- **Activity list**
[1] Which object classes does the Biostrings answer name as accepting only letters from predefined alphabets?
[2] Could you continue the Biostrings answer, picking up after its final sentence?

5 months ago by
Main problem with those codes is that they are not 1-letter codes so wouldn't play well with the "1 letter per nucleotide" paradigm that is at the core of nucleotide sequence representation in Biostrings. So the 1st thing I would recommend is to use 1-letter codes to represent those exotic nucleotide bases.
Another problem as you found out is that DNAString/DNAStringSet and RNAString/RNAStringSet objects only allow letters that belong to predefined alphabets
RNA_ALPHABET, respectively. Even though it would be possible (at least in theory) to extend these alphabets to support new letters, this is not a change to do lightly so it would need to be considered very closely and supported by a strong use case. And even that might not be the right thing to do.

- **Records**
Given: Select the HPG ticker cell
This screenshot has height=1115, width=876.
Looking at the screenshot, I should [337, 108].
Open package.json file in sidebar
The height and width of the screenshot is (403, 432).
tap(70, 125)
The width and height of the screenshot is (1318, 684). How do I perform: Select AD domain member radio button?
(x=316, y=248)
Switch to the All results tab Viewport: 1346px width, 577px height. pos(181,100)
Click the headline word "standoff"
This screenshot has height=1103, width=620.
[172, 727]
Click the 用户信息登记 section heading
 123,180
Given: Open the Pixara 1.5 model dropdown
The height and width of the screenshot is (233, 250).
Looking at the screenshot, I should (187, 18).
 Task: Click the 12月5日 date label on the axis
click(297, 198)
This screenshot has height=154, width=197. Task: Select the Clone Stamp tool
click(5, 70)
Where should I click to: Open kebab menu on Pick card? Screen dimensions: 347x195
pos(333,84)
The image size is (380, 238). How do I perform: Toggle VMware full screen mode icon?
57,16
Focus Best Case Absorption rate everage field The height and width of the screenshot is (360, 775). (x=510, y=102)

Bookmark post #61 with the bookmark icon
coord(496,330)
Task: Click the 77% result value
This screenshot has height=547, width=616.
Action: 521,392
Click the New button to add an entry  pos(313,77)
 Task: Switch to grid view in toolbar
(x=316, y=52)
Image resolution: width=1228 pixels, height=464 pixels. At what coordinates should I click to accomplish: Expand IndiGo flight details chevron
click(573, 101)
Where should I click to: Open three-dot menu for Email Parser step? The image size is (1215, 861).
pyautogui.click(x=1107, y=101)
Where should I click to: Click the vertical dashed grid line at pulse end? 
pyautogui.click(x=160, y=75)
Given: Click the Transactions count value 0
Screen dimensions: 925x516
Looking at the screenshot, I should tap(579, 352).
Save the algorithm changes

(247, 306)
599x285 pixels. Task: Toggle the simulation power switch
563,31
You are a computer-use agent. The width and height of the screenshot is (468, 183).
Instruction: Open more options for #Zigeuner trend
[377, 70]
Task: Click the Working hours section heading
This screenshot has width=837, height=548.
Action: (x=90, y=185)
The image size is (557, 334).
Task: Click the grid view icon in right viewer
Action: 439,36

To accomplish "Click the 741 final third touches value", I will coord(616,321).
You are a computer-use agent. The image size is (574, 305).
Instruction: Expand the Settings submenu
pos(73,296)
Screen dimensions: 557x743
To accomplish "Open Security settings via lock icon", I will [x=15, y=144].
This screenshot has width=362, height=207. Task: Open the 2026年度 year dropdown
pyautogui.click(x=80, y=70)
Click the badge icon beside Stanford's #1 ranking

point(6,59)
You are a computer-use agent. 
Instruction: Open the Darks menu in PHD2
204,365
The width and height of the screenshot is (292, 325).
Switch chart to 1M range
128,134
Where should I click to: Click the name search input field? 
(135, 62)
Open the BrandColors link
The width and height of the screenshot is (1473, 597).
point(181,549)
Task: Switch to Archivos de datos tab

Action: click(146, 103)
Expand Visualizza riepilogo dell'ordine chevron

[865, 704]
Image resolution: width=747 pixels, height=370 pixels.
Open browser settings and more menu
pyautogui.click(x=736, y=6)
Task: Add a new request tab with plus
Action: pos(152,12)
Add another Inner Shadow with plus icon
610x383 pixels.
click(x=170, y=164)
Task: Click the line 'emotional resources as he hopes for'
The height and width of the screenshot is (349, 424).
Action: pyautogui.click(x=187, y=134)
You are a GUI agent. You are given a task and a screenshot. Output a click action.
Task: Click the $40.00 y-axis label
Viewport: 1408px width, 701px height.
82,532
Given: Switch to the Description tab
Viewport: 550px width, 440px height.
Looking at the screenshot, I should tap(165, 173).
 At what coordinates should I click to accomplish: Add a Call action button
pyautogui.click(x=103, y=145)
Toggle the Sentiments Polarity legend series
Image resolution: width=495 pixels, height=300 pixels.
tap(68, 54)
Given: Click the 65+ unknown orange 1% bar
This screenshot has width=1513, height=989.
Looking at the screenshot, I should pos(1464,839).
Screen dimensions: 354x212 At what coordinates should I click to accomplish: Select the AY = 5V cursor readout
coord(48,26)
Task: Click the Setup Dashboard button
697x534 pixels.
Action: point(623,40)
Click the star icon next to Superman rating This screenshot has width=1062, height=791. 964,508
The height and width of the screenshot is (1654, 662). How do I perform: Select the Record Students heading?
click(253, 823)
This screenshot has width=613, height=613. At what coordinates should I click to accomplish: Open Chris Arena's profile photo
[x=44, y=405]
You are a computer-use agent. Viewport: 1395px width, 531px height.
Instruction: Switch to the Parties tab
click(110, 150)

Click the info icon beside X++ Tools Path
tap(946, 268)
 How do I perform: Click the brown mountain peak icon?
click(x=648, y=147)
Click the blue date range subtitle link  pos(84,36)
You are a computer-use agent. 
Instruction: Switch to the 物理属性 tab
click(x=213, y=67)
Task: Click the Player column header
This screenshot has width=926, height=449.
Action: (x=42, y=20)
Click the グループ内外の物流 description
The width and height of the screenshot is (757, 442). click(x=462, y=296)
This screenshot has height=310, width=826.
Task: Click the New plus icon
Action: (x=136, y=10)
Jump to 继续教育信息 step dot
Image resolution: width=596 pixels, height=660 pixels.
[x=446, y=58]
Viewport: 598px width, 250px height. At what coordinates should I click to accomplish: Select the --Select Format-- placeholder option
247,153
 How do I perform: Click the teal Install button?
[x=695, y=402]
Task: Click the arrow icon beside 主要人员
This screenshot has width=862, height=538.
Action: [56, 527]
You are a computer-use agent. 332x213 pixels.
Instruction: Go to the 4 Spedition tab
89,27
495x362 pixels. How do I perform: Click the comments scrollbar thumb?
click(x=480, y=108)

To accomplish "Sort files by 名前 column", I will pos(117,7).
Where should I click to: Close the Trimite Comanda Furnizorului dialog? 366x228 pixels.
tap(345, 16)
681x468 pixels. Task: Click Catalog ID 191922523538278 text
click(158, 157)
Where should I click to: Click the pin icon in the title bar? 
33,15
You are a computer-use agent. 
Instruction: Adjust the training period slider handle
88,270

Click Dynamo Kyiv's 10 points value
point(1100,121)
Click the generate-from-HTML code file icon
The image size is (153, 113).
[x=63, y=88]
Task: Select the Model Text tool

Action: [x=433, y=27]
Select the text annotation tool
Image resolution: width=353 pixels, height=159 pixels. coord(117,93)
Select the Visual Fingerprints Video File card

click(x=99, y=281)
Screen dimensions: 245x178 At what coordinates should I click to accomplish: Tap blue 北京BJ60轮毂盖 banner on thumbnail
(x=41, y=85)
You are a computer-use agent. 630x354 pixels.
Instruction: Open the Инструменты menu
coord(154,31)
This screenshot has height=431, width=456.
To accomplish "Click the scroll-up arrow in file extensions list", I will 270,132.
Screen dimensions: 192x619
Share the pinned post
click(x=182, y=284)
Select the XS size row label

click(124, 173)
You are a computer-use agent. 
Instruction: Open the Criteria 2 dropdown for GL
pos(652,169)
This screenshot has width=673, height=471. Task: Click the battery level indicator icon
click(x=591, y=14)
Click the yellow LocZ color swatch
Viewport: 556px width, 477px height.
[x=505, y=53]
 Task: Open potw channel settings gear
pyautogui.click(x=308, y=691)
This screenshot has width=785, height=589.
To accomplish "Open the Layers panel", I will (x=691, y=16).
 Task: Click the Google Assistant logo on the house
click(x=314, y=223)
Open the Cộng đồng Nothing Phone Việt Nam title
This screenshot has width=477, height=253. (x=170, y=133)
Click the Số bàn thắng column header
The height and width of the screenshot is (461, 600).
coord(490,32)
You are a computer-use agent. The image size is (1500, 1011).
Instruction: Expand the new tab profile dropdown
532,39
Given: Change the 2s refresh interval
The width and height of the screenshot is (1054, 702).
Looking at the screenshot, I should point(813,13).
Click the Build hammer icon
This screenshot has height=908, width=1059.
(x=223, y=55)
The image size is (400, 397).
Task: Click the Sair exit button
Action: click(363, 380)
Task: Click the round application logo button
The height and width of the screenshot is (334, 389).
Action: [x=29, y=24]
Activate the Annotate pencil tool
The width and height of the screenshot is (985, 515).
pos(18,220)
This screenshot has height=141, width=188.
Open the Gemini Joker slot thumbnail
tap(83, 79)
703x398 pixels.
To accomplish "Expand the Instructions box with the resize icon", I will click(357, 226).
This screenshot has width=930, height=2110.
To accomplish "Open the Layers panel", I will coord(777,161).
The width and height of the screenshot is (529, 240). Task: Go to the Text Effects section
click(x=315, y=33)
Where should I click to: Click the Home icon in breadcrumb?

- **Responses**
[1] DNAString, DNAStringSet, RNAString, RNAStringSet

[2]
An important question is what kind of sequences are you dealing with? If these exotic nucleotides don't show up in DNA or mRNA molecules then the DNAString/DNAStringSet or RNAString/RNAStringSet classes are probably not the appropriated classes to represent your sequences in the first place. So maybe you have a case where implementing a new specialized XString concrete subclass would be more appropriate (note that XString is a virtual class with currently 4 concrete subclasses: BString, DNAString, RNAString, and AAString). Then you would be free to choose the alphabet you want to support for this new XString subclass. I believe that the Modstrings package (submitted a couple of weeks ago and still pending for review, see here) does something like that i.e. it defines its own XString/XStringSet subclasses so is probably a good place to look at if you decide to ride with this.
Another much simpler option is to just use BString/BStringSet objects. No enforced alphabets for these objects but hey, with character vectors you don't get that kind of enforcement either. At least by using BString/BStringSet objects you can take advantage of the efficient internal representation and fast string matching facilities provided by the Biostrings package.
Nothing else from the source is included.